Written task |
Write out every line of the records again, requests included, and add 144 to each coordinate in the answers.

Exercise input |
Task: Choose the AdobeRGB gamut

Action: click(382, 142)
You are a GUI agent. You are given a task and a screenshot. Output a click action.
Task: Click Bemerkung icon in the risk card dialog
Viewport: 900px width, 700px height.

Response |
Task: Choose the AdobeRGB gamut

Action: click(526, 286)
You are a GUI agent. You are given a task and a screenshot. Output a click action.
Task: Click Bemerkung icon in the risk card dialog
Viewport: 900px width, 700px height.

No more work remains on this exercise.